"The days of fiscal smoke and mirrors are behind us," Emanuel said in unveiling his eighth budget, which spends approximately $289 million more than this year's budget.
Emanuel, who is widely expected to run for a third term as mayor, spent approximately 40 minutes sketching a highlight reel of the past year, stopping to acknowledge several people, including Police Supt. Eddie Johnson, who returned to duty Wednesday after a kidney transplant.
Emanuel faced a $635.7 million gap after taking over from former Mayor Richard M. Daley. This year, officials pegged the deficit at $114 million — although that shortfall did not include a number of big-ticket items, including the second and final phase of an effort to add 970 officers to the Chicago Police Department.
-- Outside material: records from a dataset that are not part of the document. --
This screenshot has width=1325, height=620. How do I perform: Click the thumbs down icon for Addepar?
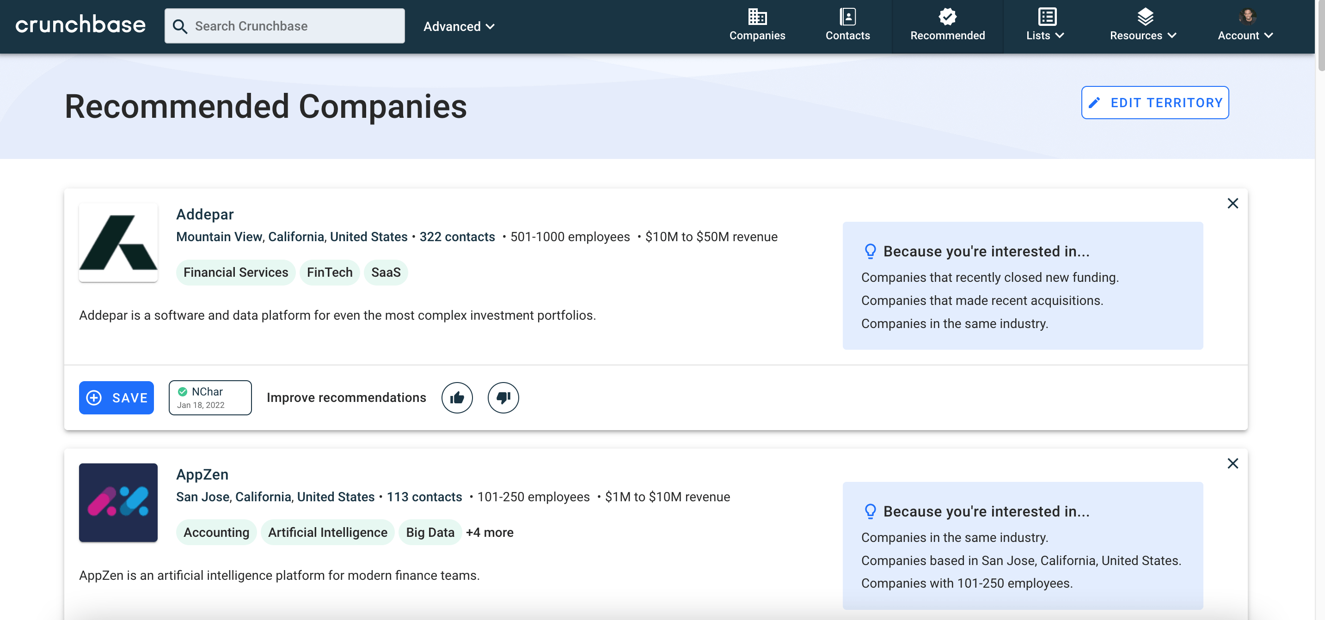tap(503, 397)
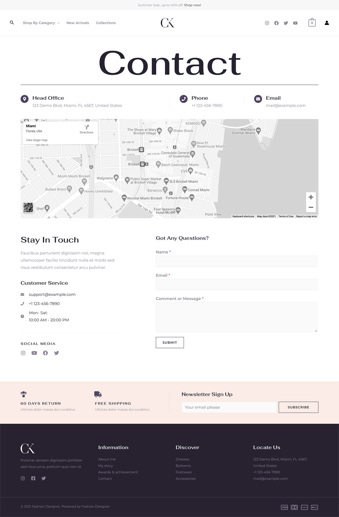Click the search magnifier icon in header
This screenshot has width=339, height=517.
point(12,23)
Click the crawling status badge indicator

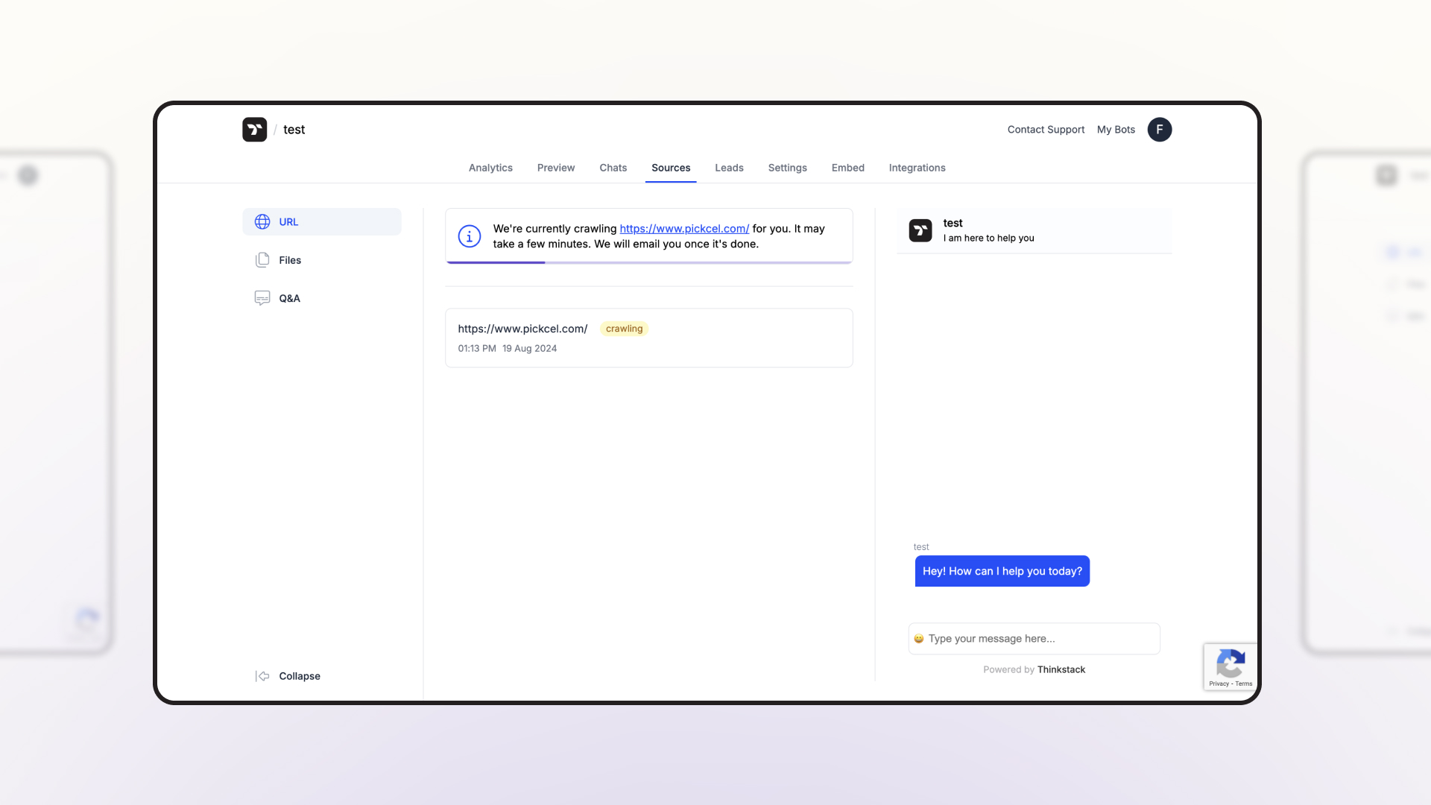click(x=624, y=328)
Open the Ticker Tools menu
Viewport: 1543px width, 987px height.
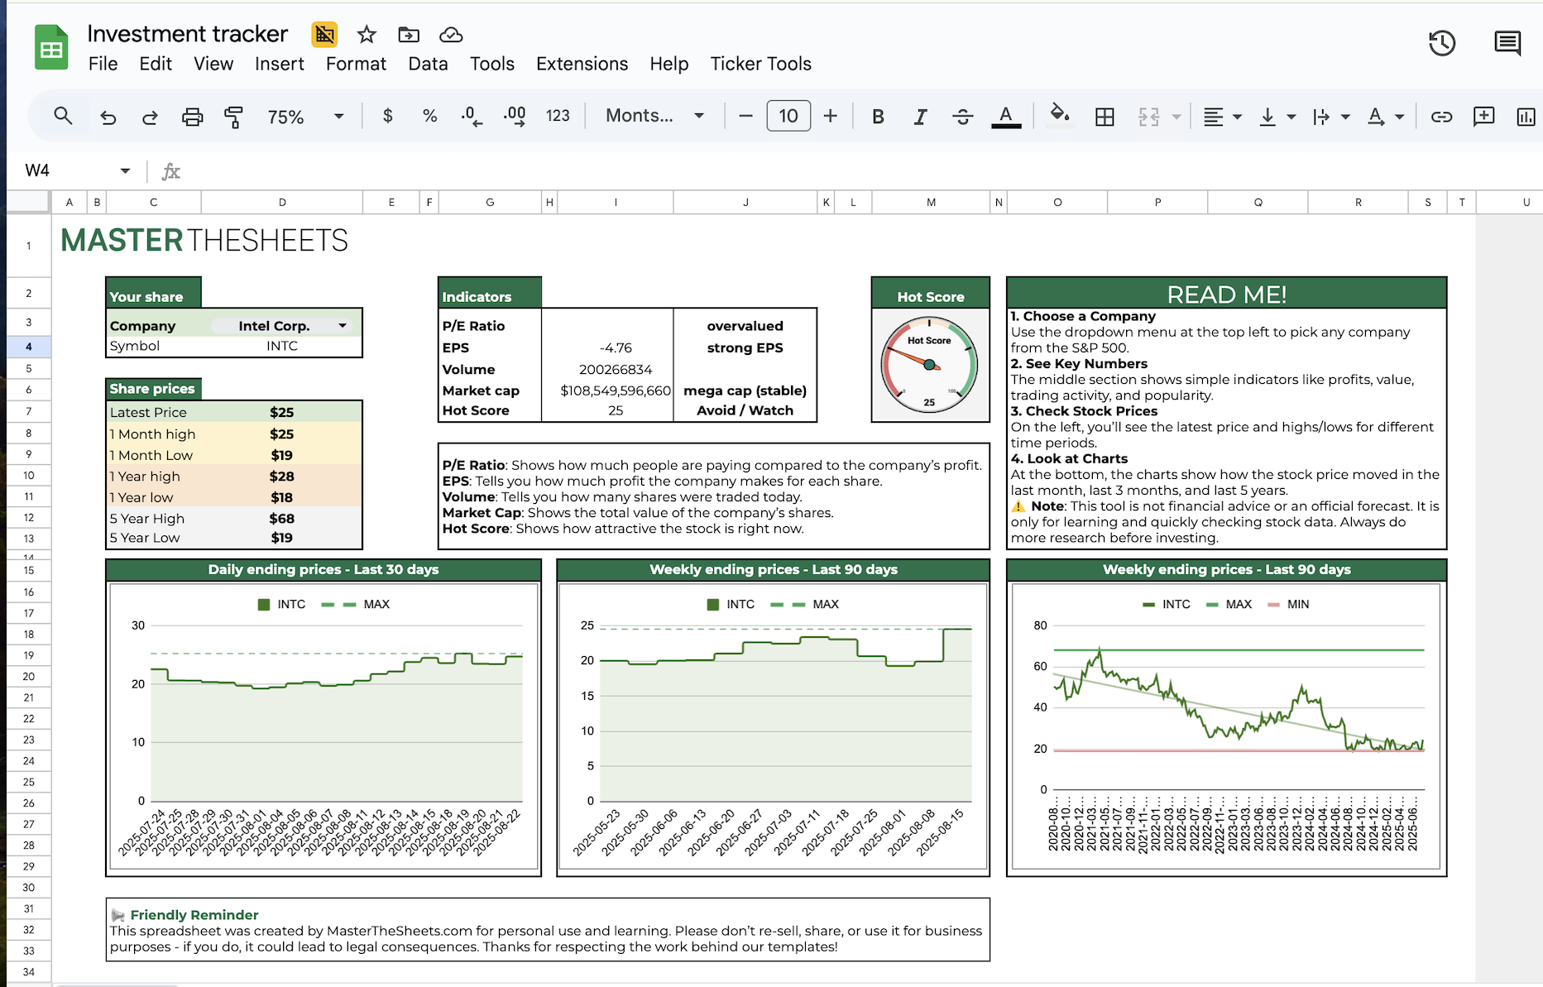pos(760,64)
The stability touted by Emanuel is largely due to several massive tax increases, including the largest property tax increase in Chicago's history — approved in 2015 — and a 30 percent increase in the water and sewer tax — approved in 2016.
The city is also getting more breathing room by refinancing $2.7 billion in debt under a new state law that budget officials said will save $94 million this year.
No longer will the city borrow money to pay off other debt, which Emanuel likened to using a "MasterCard to pay off the Visa bills."
"The dawn of a new day for Chicago students has just begun," Emanuel said.
Emanuel also pointed to newly toughened penalties for those convicted of multiple gun crimes, saying it will help reduce the surge of violence on Chicago's South and West sides.
"We simply cannot rest until every parent, in every neighborhood, is able to let their children go to the park, or play on the sidewalk, or sit on the front porch free from the fear of gunshots," Emanuel said.
Uber, Lyft to get more expensive
If approved by the City Council next month, the city will add 67 cents to the cost of every ride hailed with a service such as Uber or Lyft next year, up from the current charge of 52 cents per ride.
In 2019, that surcharge will rise another nickle to 72 cents — a 38 percent increase from 2017 rates, according to the mayor's proposal.
"To continue to build a modern transportation system that works for all Chicagoans we will increase the fees on ride share companies. And we are going to use those resources to make needed investments to modernize transportation in Chicago for every resident; whether you travel by car, train, bus or bike," Emanuel said. "We will be the first city to tap the ride share industry for resources to modernize our transportation system."
Get ready to pay more for cellphone service
Given the green light by legislation approved by state lawmakers, Emanuel will ask aldermen to hike taxes on cellphone bills and land lines by $1.10 per month per line. That will keep the laborers' pension fund out of the red, officials said.
That will free up money to "modernize 911 and 311," Emanuel said.
"Our systems were built for the days of landlines," the mayor added. "We will modernize them for the mobile, smartphone era."
That will generate approximately $26 million next year, officials said.
In 2014, the Council agreed to hike the city's telephone tax by 56 percent to help the same pension fund — adding $1.40 per month to the bills for every landline and cellphone in Chicago.
More money for schools
Emanuel is expected to send $88 million of city tax increment financing funds to CPS, which needs $80 million to pay for officers to patrol the schools, officials said.
CPS will use the remaining $8 million to expand after-school programs and the Safe Passage effort to help kids get to school safely.
Homeowners will pay more, too. The owner of a home worth $250,000 will pay $177 more next year in property taxes, which Emanuel has said is needed to "avert a train wreck."